Thanks micro23 for checking that out for me! And she's currently out of town for a few days so will check out gtalk when she's back home ... as she's not much of a techie when it comes to fiddling around with apps.


----------



## micro23 (Sep 1, 2011)

Front camera shows as working and i can actually recored and rear camera pops up. There are some glitches but for what it's worth it's kinda working. Goodluck buddy.


----------



## bp328i (Jul 22, 2011)

I'm using Tango, I don't know if you tried that on your wifes phone.


----------



## cvhovey (Jun 11, 2011)

bp328i said:


> I'm using Tango, I don't know if you tried that on your wifes phone.

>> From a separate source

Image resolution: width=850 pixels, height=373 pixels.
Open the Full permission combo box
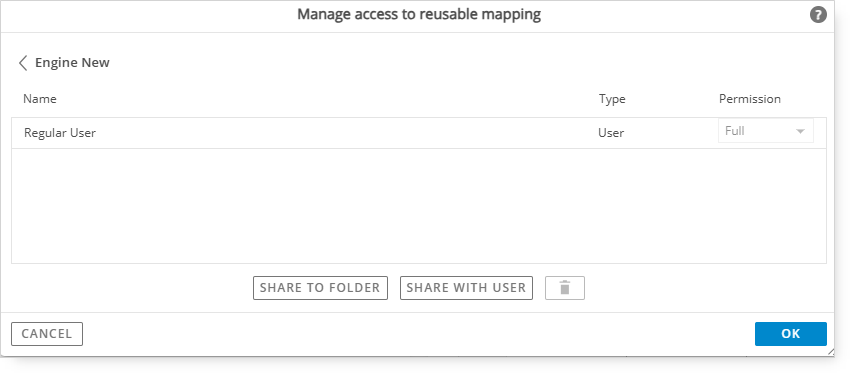(765, 131)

Yeah, Tried Tango ... no dice, since it won't recognize the front-facing camera. I suspect T-Mobile tweaked Qik to work on her phone, which is why its not the stock Qik app. The only one I hadn't tried so far was gtalk. But am guessing it will


----------



## I Am Marino (Jul 14, 2011)

What kind of phone is she using?


----------



## cvhovey (Jun 11, 2011)

I Am Marino said:


> What kind of phone is she using?


Sidekick 4G (T-Mobile)


----------



## I Am Marino (Jul 14, 2011)

I hate to hear that it sounds like TMo won't let your wife use her camera with any other video chat app, I highly doubt it's a problem with all the other apps.


----------



## cvhovey (Jun 11, 2011)

I agree ... and I'm guessing GTalk will face the same issue accessing the front-facing camera. Will find out when she's back home.


----------



## cvhovey (Jun 11, 2011)

After trying an assortment of search terms on Google, just found out that "ooVoo Video Call" says their app supports the Sidekick 4G (as well as the Samsung Nexus S). If you see this app in the Market on your GNex, does it show as being able to download ... or do you get the "Your device isn't compatible with this item."?


----------



## whezzel (Jun 25, 2011)

if u go online and google for the qik apk u can download and install it. i actually just installed it on my nexus. idk if it works tho cuz i dont have an account and dont feel like making one cuz i dont no anyone that uses qik. ill look at the oovoo to see if it works since i have an account for that.

oovoo video call installs on galaxy nexus and lets u log in. cam should work. couldnt check tho cuz no one is online right now


----------



## cvhovey (Jun 11, 2011)

Apparently the challenge on Samsung phones with the Qik app is correctly accessing the front camera. As you suggested, found some downloads online, along with some Samsung user comments like cam image showed sideways or black or ____. Since there appeared to be a few different versions floating around, I downloaded each of them to try out later.

But I think ooVoo may be more promising. Whereas support requests/inquiries to Qik are left unanswered for weeks on their ""support"" blog, on a whim I submitted a support inquiry to ooVoo asking about the Galaxy Nexus. Surprisingly they answered within about 2 hours (probably a record for any support department) saying that if the current version did not yet work on the Galaxy Nexus, to check back later this month as they will be releasing updates to address Samsung-specific issues.

Thanks for checking on this ... and if you do have some luck with the current ooVoo app, I'm subscribed to this thread for any additional response(s).


----------